== DATA EXTRACT ==
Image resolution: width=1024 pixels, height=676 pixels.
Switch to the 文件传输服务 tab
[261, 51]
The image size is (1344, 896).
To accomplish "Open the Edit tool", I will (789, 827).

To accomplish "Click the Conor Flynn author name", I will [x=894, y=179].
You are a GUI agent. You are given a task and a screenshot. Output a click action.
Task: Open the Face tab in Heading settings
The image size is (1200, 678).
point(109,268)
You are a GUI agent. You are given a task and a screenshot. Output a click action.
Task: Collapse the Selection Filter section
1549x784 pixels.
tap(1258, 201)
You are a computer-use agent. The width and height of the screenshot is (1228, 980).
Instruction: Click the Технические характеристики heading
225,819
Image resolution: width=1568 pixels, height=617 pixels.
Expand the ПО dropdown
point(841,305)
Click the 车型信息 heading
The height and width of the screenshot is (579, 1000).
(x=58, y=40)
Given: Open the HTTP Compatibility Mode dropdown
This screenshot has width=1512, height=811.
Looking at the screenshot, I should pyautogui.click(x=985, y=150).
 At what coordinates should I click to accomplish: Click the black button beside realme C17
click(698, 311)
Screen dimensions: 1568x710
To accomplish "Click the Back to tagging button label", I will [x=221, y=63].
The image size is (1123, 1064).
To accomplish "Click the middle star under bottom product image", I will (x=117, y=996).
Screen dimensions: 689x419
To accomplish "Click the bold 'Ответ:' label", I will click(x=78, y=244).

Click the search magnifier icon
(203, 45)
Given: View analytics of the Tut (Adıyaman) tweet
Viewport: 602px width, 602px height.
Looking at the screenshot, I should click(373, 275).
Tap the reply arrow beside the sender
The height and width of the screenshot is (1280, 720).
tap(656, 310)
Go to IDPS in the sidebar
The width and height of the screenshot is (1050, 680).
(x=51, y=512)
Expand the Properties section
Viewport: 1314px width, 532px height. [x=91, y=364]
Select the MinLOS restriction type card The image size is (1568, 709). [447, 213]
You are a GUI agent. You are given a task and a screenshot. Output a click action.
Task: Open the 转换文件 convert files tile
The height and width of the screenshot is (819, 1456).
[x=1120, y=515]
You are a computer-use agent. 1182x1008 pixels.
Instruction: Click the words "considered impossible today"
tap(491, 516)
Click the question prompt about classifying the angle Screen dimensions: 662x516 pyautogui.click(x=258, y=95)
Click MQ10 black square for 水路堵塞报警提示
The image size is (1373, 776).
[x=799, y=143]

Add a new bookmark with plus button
===
◆ WORK INSTRUCTION: Using the data above, tally the lines that contain the string "resolution" and state only the result.

◆ OUTPUT BELOW: 2